**Provided data:**
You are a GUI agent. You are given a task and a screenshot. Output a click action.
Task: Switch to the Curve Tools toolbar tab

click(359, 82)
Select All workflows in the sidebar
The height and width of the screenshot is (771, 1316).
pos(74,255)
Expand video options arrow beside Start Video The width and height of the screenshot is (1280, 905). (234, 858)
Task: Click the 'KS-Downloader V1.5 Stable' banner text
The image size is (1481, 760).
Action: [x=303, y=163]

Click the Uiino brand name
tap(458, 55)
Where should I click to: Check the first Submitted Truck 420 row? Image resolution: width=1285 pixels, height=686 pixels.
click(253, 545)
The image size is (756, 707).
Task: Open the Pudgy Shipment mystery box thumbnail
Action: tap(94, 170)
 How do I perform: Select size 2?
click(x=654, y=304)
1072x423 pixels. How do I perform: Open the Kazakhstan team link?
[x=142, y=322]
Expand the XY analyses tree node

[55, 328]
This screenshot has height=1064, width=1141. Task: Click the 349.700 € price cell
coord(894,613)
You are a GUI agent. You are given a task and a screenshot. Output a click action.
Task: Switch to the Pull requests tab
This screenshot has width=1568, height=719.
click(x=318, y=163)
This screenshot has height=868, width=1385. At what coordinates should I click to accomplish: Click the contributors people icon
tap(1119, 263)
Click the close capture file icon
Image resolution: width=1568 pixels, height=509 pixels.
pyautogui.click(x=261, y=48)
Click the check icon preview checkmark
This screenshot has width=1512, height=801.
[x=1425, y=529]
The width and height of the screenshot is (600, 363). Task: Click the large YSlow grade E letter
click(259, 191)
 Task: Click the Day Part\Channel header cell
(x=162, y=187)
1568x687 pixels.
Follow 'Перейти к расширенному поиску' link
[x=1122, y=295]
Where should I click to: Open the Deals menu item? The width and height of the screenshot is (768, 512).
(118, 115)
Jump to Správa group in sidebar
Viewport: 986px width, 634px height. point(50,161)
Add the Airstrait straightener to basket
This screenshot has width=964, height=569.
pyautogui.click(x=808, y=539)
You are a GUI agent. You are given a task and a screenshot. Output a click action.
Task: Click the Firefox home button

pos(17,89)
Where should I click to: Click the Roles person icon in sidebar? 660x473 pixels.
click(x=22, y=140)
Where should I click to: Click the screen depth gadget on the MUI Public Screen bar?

**What is expected:**
In full and without error, transcribe the listing.

**Answer for this exercise:**
You are a GUI agent. You are given a task and a screenshot. Output a click action.
Task: Switch to the Curve Tools toolbar tab

click(359, 82)
Select All workflows in the sidebar
The height and width of the screenshot is (771, 1316).
pos(74,255)
Expand video options arrow beside Start Video The width and height of the screenshot is (1280, 905). (234, 858)
Task: Click the 'KS-Downloader V1.5 Stable' banner text
The image size is (1481, 760).
Action: [x=303, y=163]

Click the Uiino brand name
tap(458, 55)
Where should I click to: Check the first Submitted Truck 420 row? Image resolution: width=1285 pixels, height=686 pixels.
click(253, 545)
The image size is (756, 707).
Task: Open the Pudgy Shipment mystery box thumbnail
Action: tap(94, 170)
 How do I perform: Select size 2?
click(x=654, y=304)
1072x423 pixels. How do I perform: Open the Kazakhstan team link?
[x=142, y=322]
Expand the XY analyses tree node

[55, 328]
This screenshot has height=1064, width=1141. Task: Click the 349.700 € price cell
coord(894,613)
You are a GUI agent. You are given a task and a screenshot. Output a click action.
Task: Switch to the Pull requests tab
This screenshot has width=1568, height=719.
click(x=318, y=163)
This screenshot has height=868, width=1385. At what coordinates should I click to accomplish: Click the contributors people icon
tap(1119, 263)
Click the close capture file icon
Image resolution: width=1568 pixels, height=509 pixels.
pyautogui.click(x=261, y=48)
Click the check icon preview checkmark
This screenshot has width=1512, height=801.
[x=1425, y=529]
The width and height of the screenshot is (600, 363). Task: Click the large YSlow grade E letter
click(259, 191)
 Task: Click the Day Part\Channel header cell
(x=162, y=187)
1568x687 pixels.
Follow 'Перейти к расширенному поиску' link
[x=1122, y=295]
Where should I click to: Open the Deals menu item? The width and height of the screenshot is (768, 512).
(118, 115)
Jump to Správa group in sidebar
Viewport: 986px width, 634px height. point(50,161)
Add the Airstrait straightener to basket
This screenshot has width=964, height=569.
pyautogui.click(x=808, y=539)
You are a GUI agent. You are given a task and a screenshot. Output a click action.
Task: Click the Firefox home button

pos(17,89)
Where should I click to: Click the Roles person icon in sidebar? 660x473 pixels.
click(x=22, y=140)
Where should I click to: Click the screen depth gadget on the MUI Public Screen bar?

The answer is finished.